Tarcísio e Haddad traçam estratégias para reeditar disputa pelo maior colégio eleitoral do país
Governador aposta na imagem de gestor e busca ampliar apoio na capital; ministro pretende nacionalizar campanha ao lado de Lula
A corrida pelo Governo de São Paulo em 2026 começa a ganhar contornos de uma reedição do segundo turno das eleições de 2022. De um lado, o governador Tarcísio de Freitas (Republicanos) deve disputar a reeleição apoiado no discurso de gestão e entrega de obras. Do outro, o ministro da Fazenda, Fernando Haddad (PT), prepara uma campanha ancorada na associação com o presidente Luiz Inácio Lula da Silva (PT) e na defesa de seu legado político.
Embora as candidaturas ainda dependam das convenções partidárias, interlocutores dos dois grupos já desenham estratégias para conquistar o eleitorado do maior colégio eleitoral do país, onde a disputa tende a ser marcada pela polarização entre direita e esquerda.
No Palácio dos Bandeirantes, a orientação é explorar a imagem de Tarcísio como gestor técnico, priorizando a divulgação de obras, investimentos e entregas do governo. A campanha também pretende evitar confrontos diretos com Haddad, adotando um discurso voltado aos resultados da administração estadual.

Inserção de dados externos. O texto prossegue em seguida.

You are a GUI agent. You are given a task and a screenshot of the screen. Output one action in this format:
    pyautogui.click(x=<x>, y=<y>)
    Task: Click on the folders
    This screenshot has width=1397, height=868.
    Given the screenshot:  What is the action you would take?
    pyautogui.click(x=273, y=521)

A estratégia inclui reforçar a presença do vice-governador, Felício Ramuth (PSD), que deve assumir papel de destaque na campanha como representante do governo em agendas pelo estado. Nos bastidores, aliados avaliam que Ramuth poderá ampliar o alcance político da chapa, sobretudo no interior paulista.
A principal vantagem de Tarcísio continua sendo o interior do estado, onde o eleitorado historicamente mais conservador garantiu ampla votação ao governador nas eleições anteriores. O desafio, segundo integrantes da campanha, será ampliar o desempenho na capital paulista, reduto em que a vantagem do PT costuma ser maior. Para isso, a campanha aposta na parceria com o prefeito Ricardo Nunes (MDB), que deve atuar como um dos principais cabos eleitorais do governador na cidade de São Paulo.
Do lado petista, a estratégia passa por nacionalizar o debate eleitoral. Haddad pretende associar sua imagem à do presidente Lula, destacando a proximidade política entre ambos e os resultados obtidos à frente do Ministério da Fazenda.
Além da agenda econômica do governo federal, a campanha deve resgatar realizações da gestão de Haddad como prefeito da capital e investimentos destinados ao estado durante sua passagem pelo ministério.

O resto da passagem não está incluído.